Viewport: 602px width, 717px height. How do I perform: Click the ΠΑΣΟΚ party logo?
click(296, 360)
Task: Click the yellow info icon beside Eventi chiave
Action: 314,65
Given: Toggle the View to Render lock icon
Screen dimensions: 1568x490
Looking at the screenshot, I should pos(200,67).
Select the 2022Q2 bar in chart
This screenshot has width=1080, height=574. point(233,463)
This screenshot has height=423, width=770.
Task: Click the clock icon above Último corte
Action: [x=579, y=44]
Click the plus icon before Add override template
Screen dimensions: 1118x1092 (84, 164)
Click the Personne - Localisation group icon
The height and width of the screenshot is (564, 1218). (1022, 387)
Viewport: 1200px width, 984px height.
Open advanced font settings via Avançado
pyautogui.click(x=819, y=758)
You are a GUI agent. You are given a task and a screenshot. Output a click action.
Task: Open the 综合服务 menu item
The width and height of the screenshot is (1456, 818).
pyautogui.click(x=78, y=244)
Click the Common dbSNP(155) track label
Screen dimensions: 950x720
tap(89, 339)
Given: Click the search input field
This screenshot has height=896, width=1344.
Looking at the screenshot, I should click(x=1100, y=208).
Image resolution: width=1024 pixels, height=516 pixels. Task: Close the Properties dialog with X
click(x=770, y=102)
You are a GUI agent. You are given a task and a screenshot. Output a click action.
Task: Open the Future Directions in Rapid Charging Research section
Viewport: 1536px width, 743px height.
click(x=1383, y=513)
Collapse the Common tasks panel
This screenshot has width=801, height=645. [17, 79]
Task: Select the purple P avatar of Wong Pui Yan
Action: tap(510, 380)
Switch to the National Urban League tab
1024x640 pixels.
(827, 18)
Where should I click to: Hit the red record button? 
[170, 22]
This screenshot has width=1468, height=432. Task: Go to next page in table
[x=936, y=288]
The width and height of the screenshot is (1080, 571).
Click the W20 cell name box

------------------------------------------------------------

What you need to do =>
Taking the entries above, restate exactly those lines that fall between the line with "Select the 2022Q2 bar in chart" and the line with "Given: Click the search input field", keeping both of those lines too.

Result of the task =>
Select the 2022Q2 bar in chart
This screenshot has width=1080, height=574. point(233,463)
This screenshot has height=423, width=770.
Task: Click the clock icon above Último corte
Action: [x=579, y=44]
Click the plus icon before Add override template
Screen dimensions: 1118x1092 (84, 164)
Click the Personne - Localisation group icon
The height and width of the screenshot is (564, 1218). (1022, 387)
Viewport: 1200px width, 984px height.
Open advanced font settings via Avançado
pyautogui.click(x=819, y=758)
You are a GUI agent. You are given a task and a screenshot. Output a click action.
Task: Open the 综合服务 menu item
The width and height of the screenshot is (1456, 818).
pyautogui.click(x=78, y=244)
Click the Common dbSNP(155) track label
Screen dimensions: 950x720
tap(89, 339)
Given: Click the search input field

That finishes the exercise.